This is a good exercise to apply the law of cosines and the law of sines:
First, we are going to use the law of cosines to find any angle, and then we can use the law of sines to find the other one; last but not least we are going to use the internal angles definition (the sum of the interior angles of a triangle is 180°) to fin our final angle and compare them:
Using the law of cosines: we know that [tex]COSA= \frac{b^{2}+ c^{2}- a^{2} }{2bc} [/tex], but we need the vale of the angle A, so we are going to use the inverse cosine function, ARCCOS, to solve for A:
[tex]A=ARCCOS(\frac{b^{2}+ c^{2}- a^{2} }{2bc})[/tex]
We also know that a=121, b=140, and c=158, so the only thing we have to do is replace the values into our equation:
[tex]A=ARCCOS(\frac{140^{2}+ 158^{2}- 121^{2} }{2(140)(158)})[/tex]
[tex]A=ARCCOS( \frac{29923}{44240}) [/tex]
[tex]A=47.4[/tex]°
Now that we know the value of the angle A, we can use the law of sines to find the angle B:
[tex] \frac{SinA}{a} = \frac{SinB}{b} [/tex]

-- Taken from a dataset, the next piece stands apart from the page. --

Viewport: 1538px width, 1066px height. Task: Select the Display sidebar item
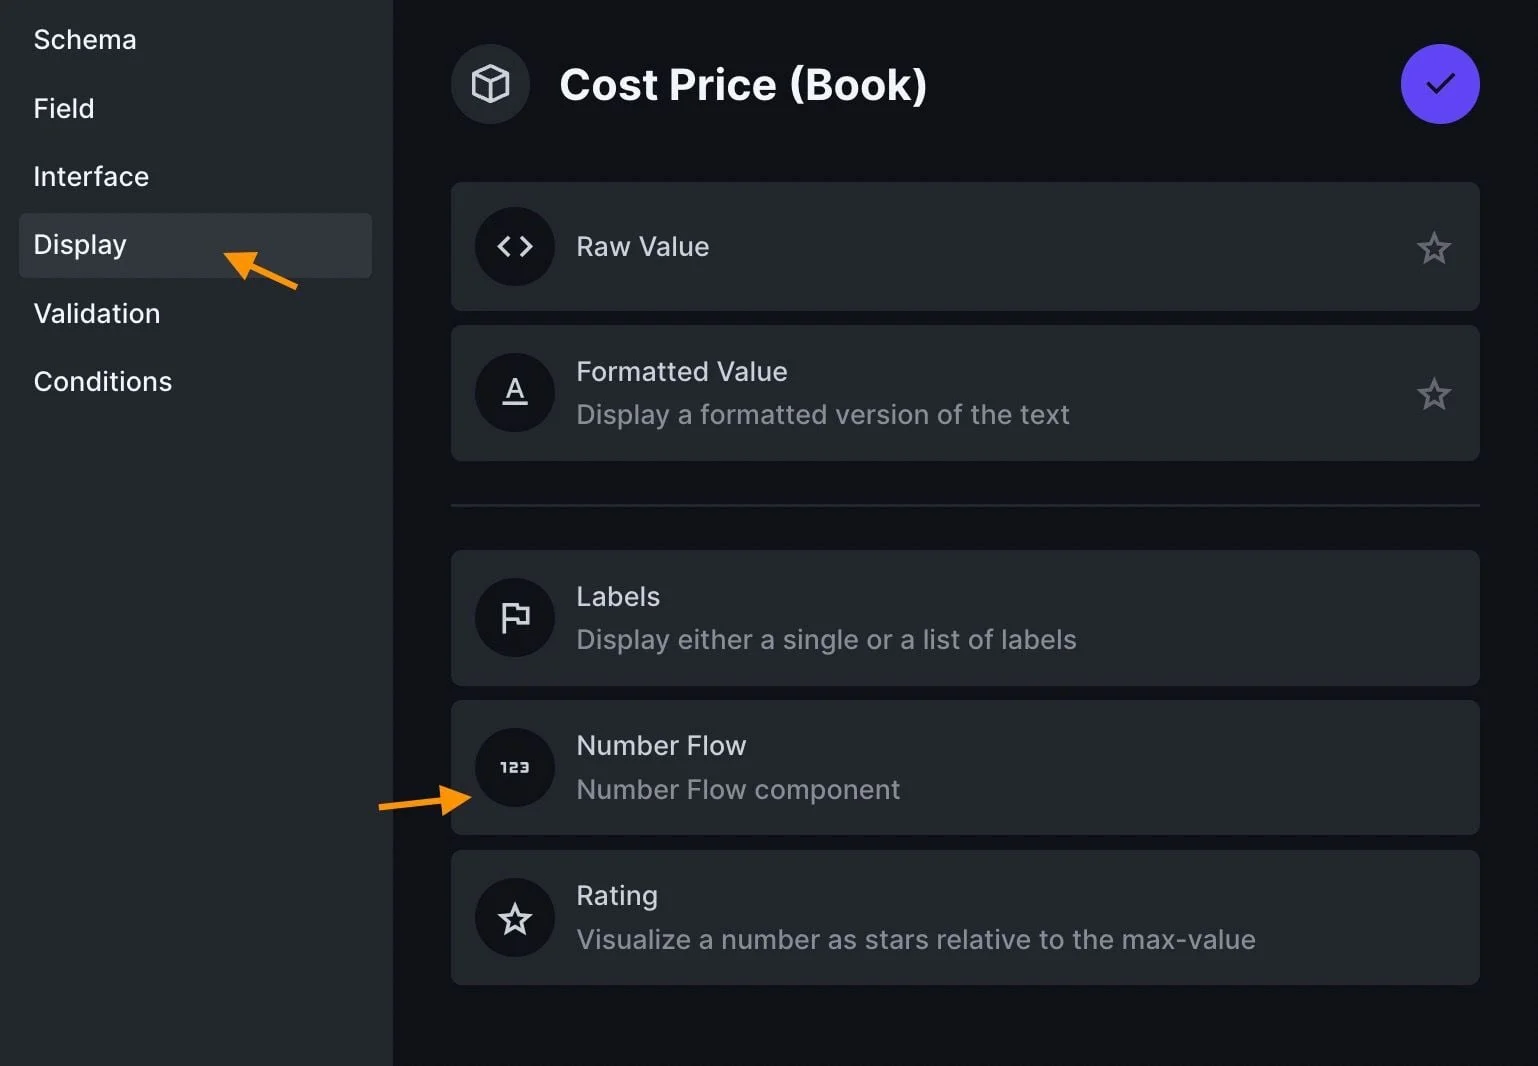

[tex]SinB= \frac{bSinA}{a} [/tex]
And just like before we'll use the inverse sine function, ARCSIN, to solve for B:
[tex]B:ARCSin( \frac{bSinA}{a} )[/tex]
We know that b=140, a=121, and A=47.4, so we can replace the vales to get:
[tex]B=ARCSin( \frac{140Sin(47.4)}{121} )[/tex]
[tex]B=58.4[/tex]°
Now that we have two angles, we can use the interior angle definition. If the sum of the interiors angle of a triangle is 180°, then:
[tex]C=180-(A+B)[/tex]
[tex]C=180-(47.4+58.4)[/tex]
[tex]C=108-105.8[/tex]
[tex]C=74.2[/tex]
We can conclude that the camera that has to cover the greatest angle is camera 3, and it has to cover an angle of 74.2°.